Data to process ▸
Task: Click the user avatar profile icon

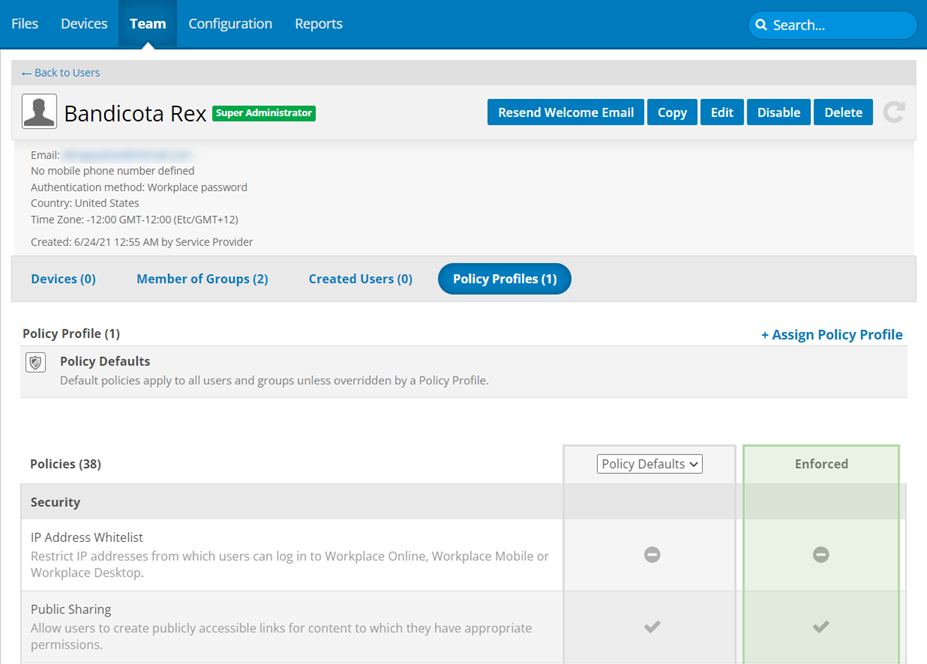Action: pyautogui.click(x=40, y=113)
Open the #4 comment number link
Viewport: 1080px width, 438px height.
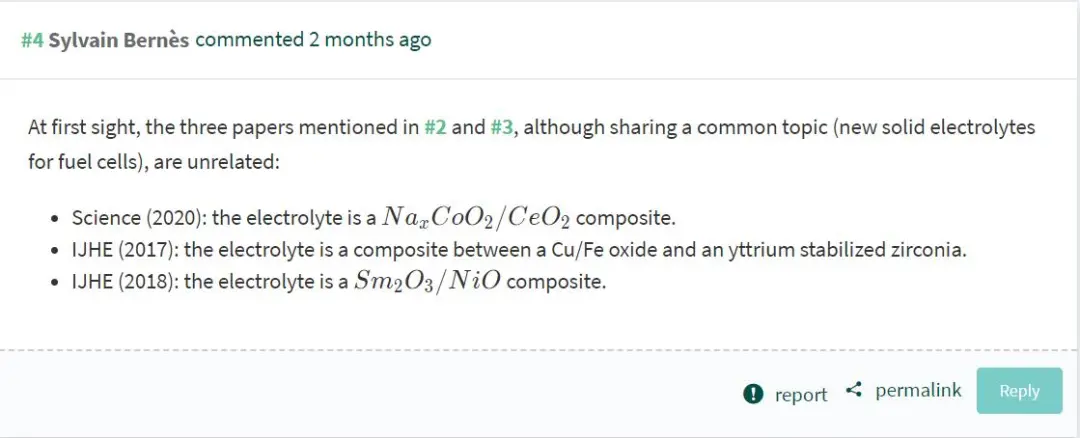tap(32, 40)
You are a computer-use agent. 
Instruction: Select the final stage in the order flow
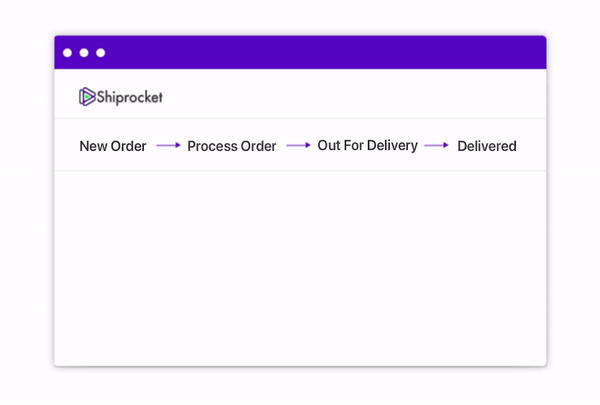pos(487,146)
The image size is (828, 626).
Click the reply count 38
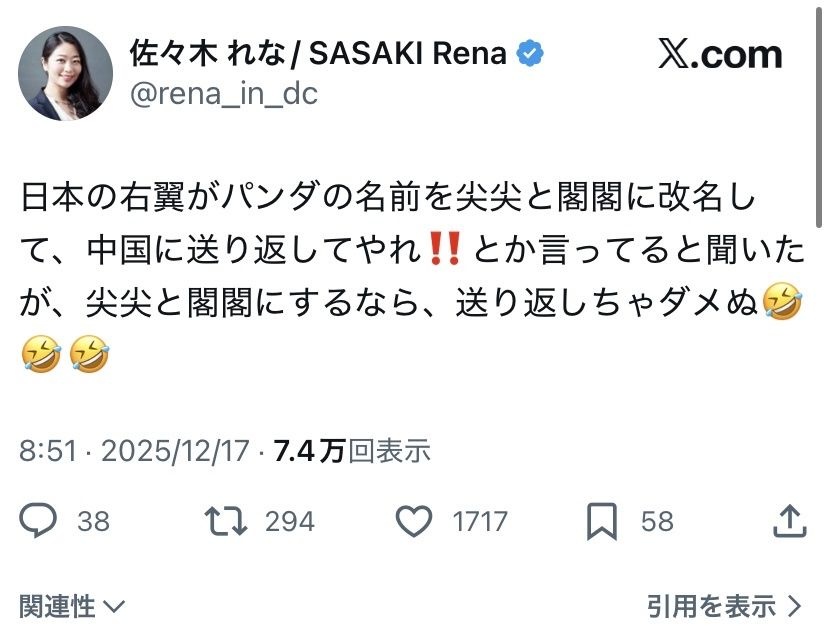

Aim ▸ Could you shift every coordinate in the answers above by -124 and write out all these lines again, requests included, leaving the pictures out?

Solution for this problem ▸
Task: Click the user avatar profile icon

Action: pyautogui.click(x=-84, y=-11)
Open the #4 comment number link
Viewport: 1080px width, 438px height.
tap(-92, -84)
You are a computer-use agent. 
Instruction: Select the final stage in the order flow
pos(363,22)
The image size is (828, 626).
Click the reply count 38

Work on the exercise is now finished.